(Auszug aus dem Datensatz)
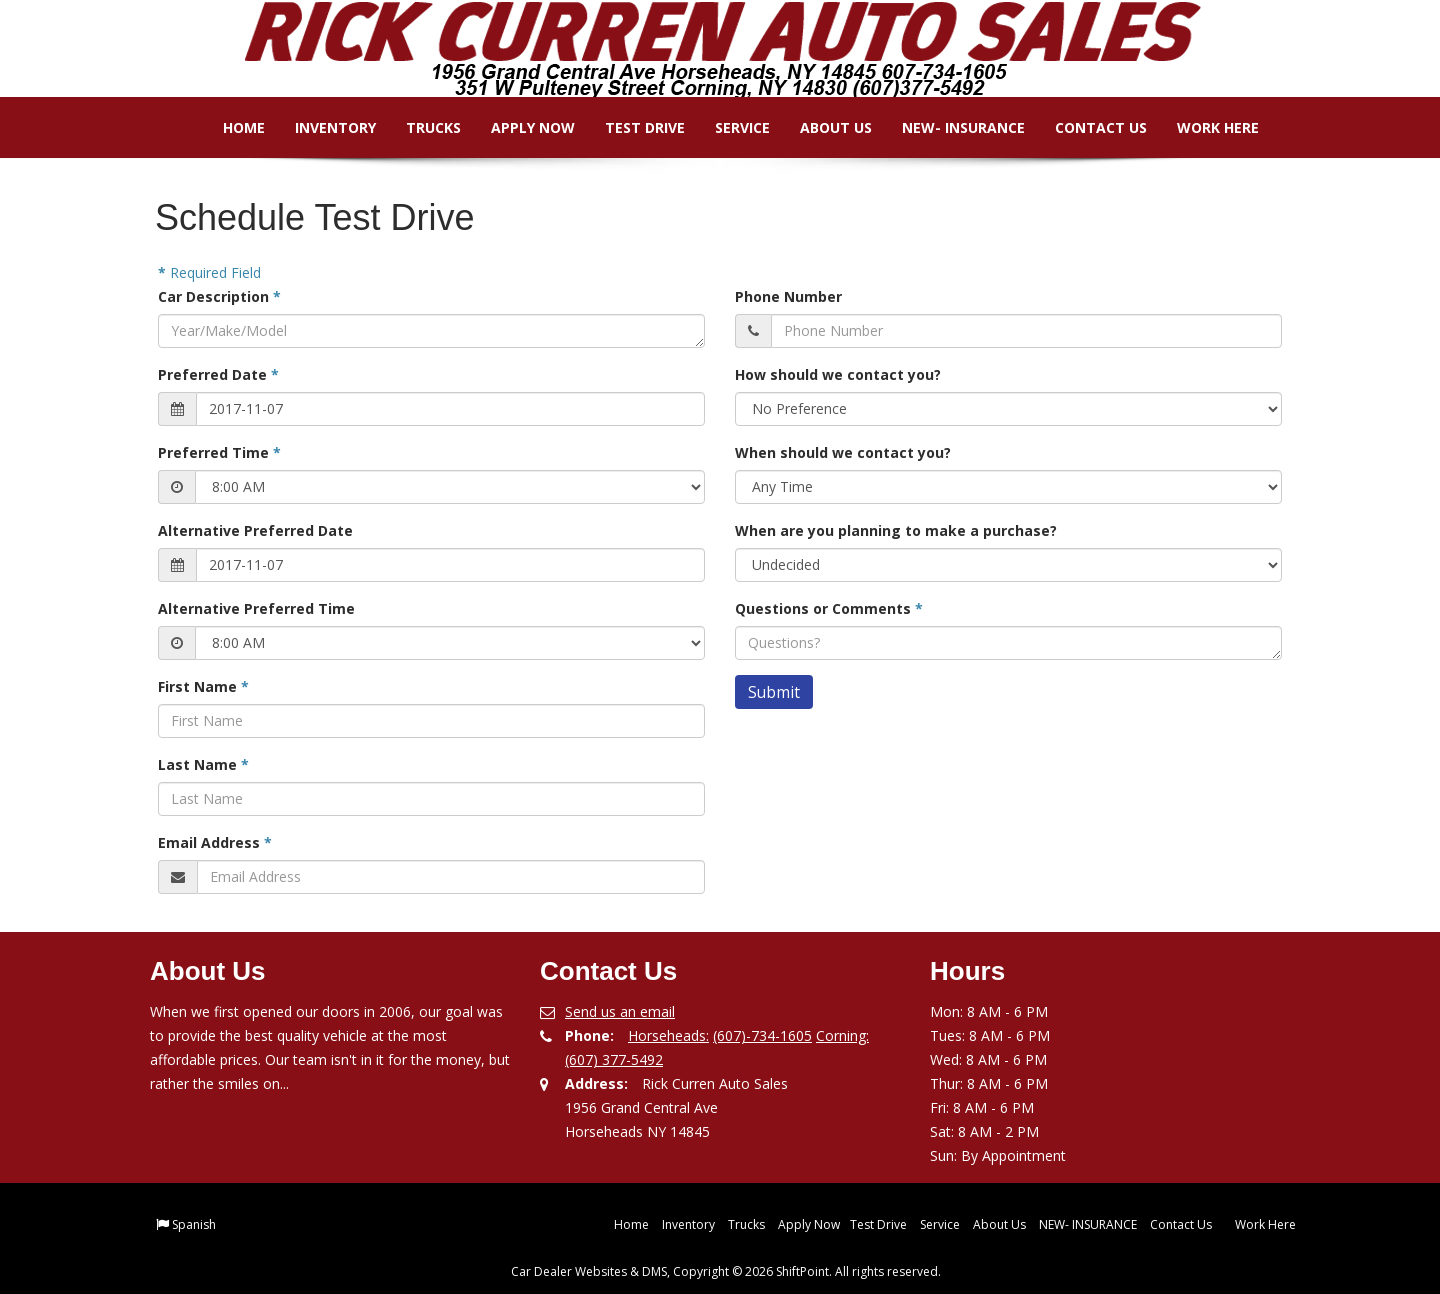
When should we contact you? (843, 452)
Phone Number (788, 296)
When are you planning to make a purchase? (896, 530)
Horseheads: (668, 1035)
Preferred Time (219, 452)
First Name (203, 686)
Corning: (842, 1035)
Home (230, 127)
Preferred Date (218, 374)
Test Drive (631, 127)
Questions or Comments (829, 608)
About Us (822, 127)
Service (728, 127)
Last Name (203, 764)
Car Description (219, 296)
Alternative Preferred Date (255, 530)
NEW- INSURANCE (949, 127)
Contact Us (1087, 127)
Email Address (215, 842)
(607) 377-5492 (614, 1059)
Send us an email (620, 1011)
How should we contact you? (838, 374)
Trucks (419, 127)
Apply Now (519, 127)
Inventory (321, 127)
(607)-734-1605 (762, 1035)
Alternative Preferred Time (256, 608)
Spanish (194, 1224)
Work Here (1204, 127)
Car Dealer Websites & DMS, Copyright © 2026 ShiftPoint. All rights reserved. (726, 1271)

==

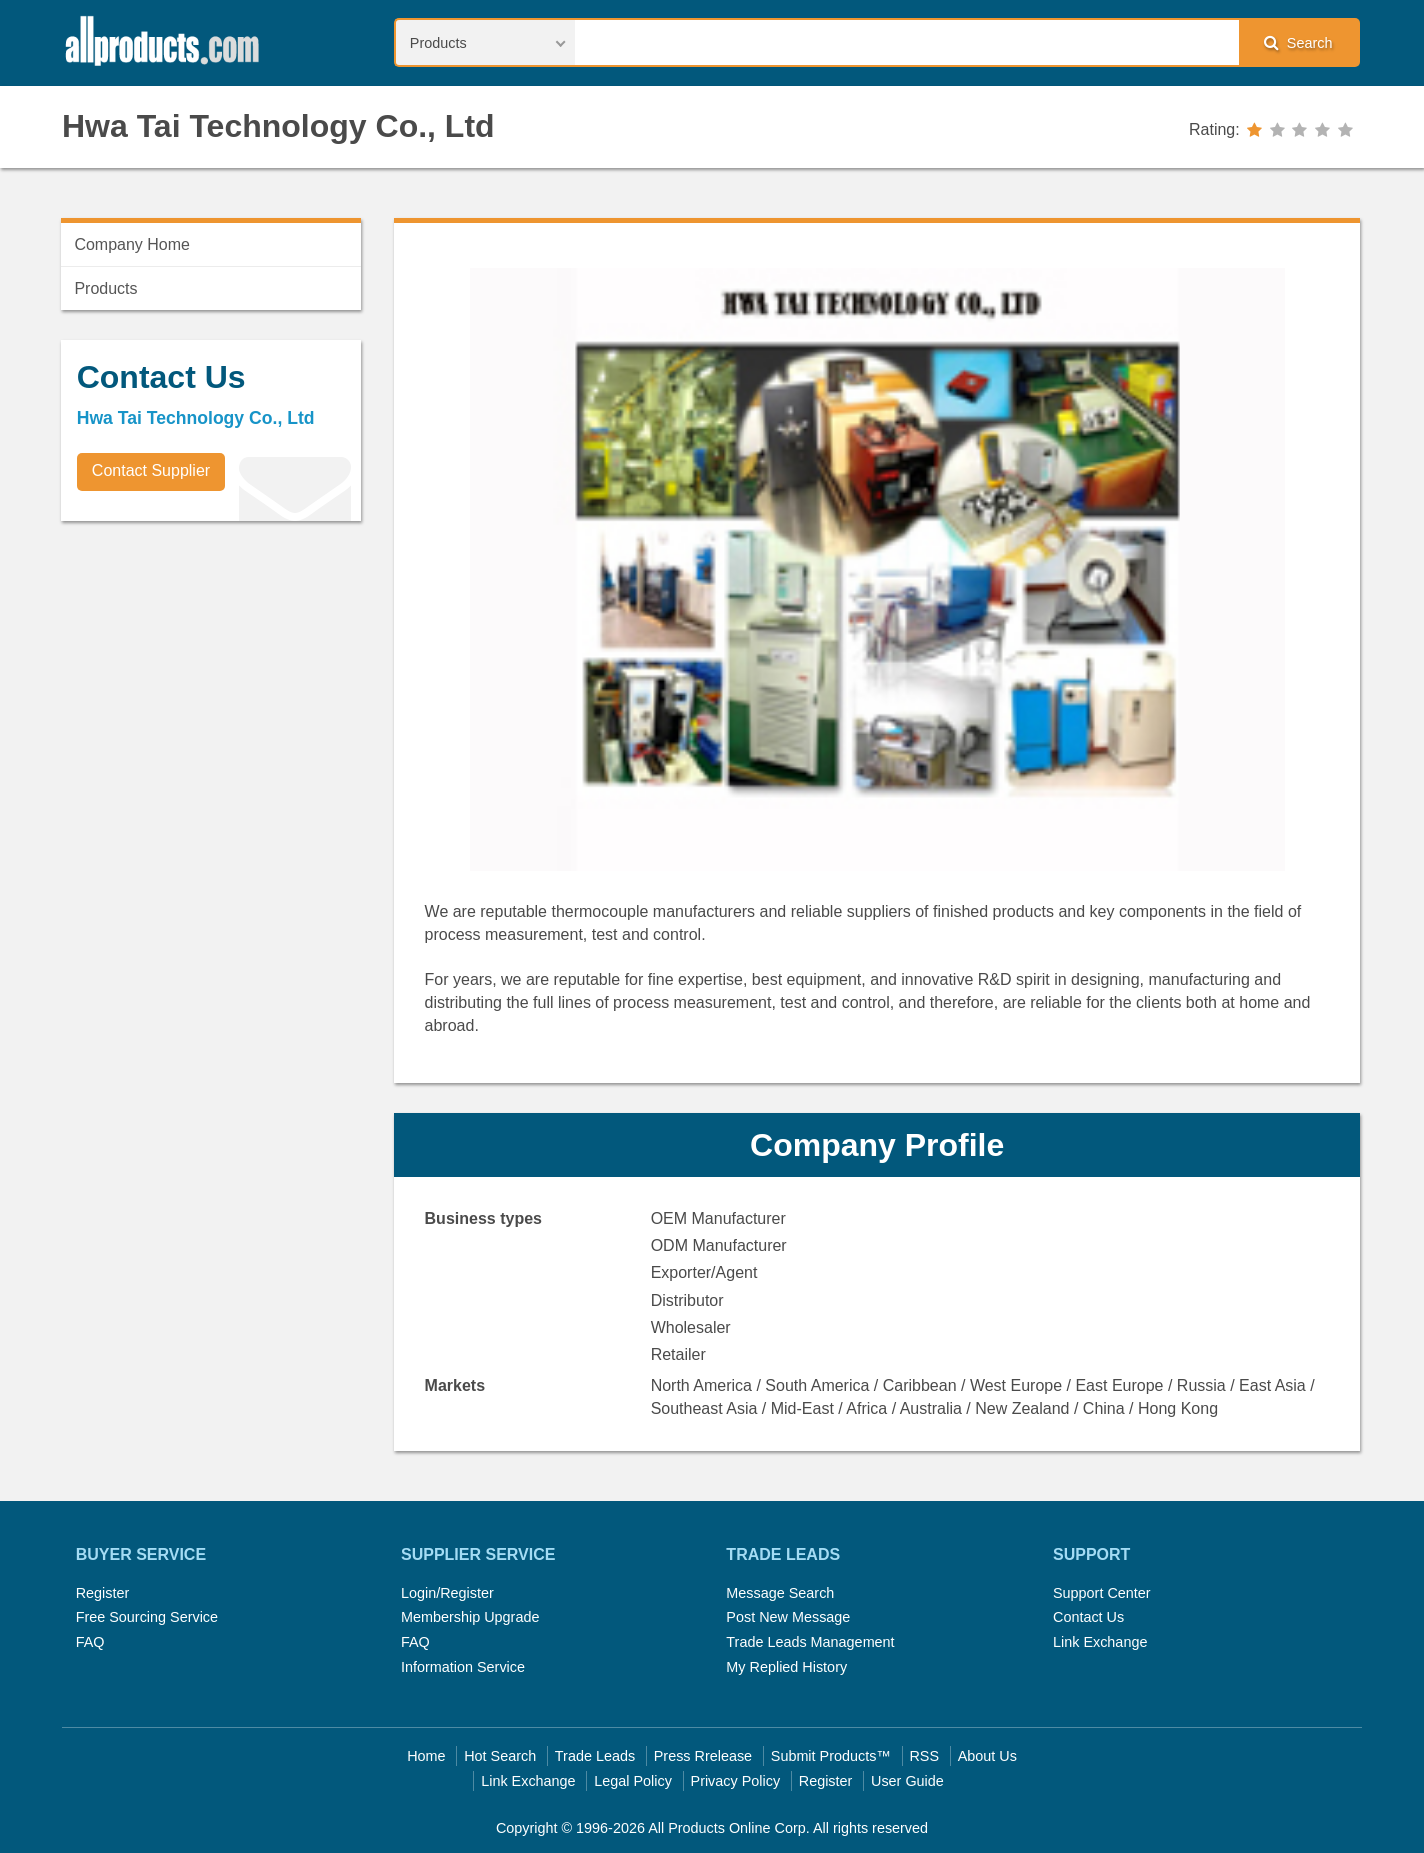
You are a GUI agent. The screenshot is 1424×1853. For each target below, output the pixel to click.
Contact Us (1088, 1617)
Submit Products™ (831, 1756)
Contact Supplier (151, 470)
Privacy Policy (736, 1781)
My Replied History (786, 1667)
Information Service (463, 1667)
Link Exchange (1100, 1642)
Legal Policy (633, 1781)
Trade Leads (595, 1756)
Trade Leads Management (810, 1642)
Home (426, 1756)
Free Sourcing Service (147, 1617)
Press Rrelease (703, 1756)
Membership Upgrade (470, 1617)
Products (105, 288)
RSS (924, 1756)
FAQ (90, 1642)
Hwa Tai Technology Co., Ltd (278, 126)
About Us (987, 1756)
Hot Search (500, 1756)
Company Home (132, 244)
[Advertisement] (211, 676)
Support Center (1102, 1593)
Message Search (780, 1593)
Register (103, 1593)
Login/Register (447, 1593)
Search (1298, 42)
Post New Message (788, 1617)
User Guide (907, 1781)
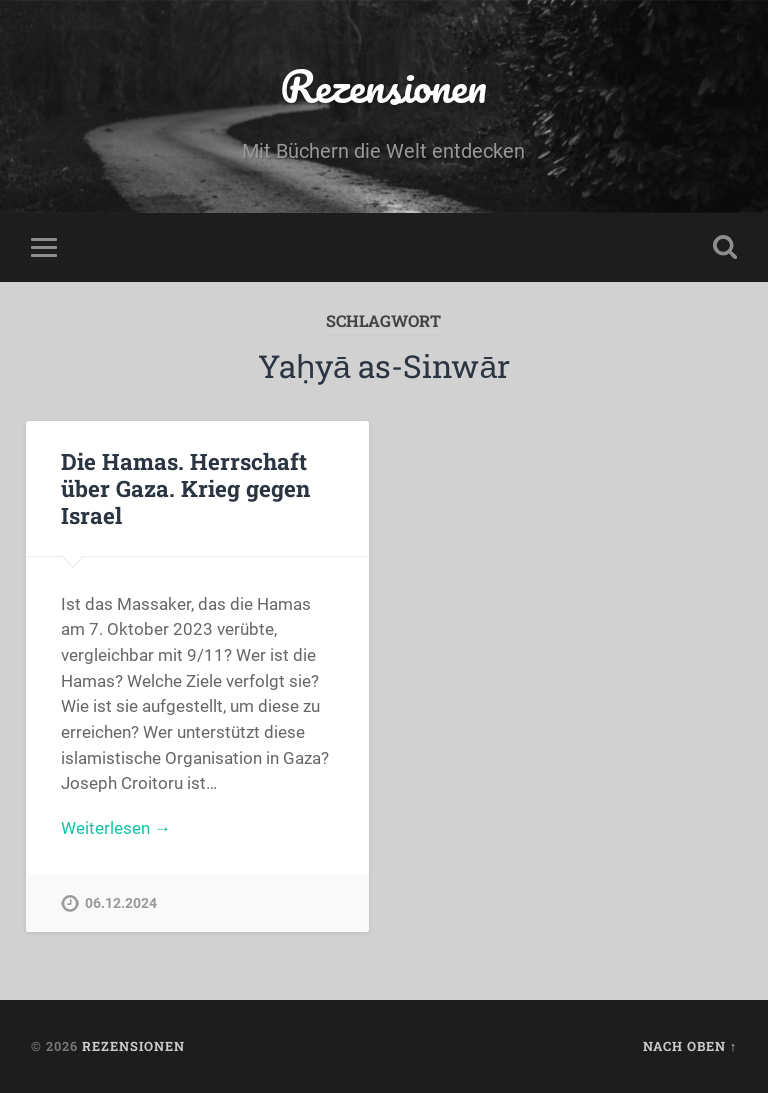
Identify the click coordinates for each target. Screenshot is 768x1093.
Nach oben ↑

**Kurze Übung**
Tauschen Sie in der Auflistung von der Zeile mit „NEW- INSURANCE (949, 127)“ bis zur Zeile mit „Work Here (1204, 127)“ das Wort „Trucks“ gegen „SUVs“ aus. Geben Sie nur diese Zeilen wieder, im Übrigen unverändert.

**Lösung der Aufgabe**
NEW- INSURANCE (949, 127)
Contact Us (1087, 127)
Email Address (215, 842)
(607) 377-5492 (614, 1059)
Send us an email (620, 1011)
How should we contact you? (838, 374)
SUVs (419, 127)
Apply Now (519, 127)
Inventory (321, 127)
(607)-734-1605 (762, 1035)
Alternative Preferred Time (256, 608)
Spanish (194, 1224)
Work Here (1204, 127)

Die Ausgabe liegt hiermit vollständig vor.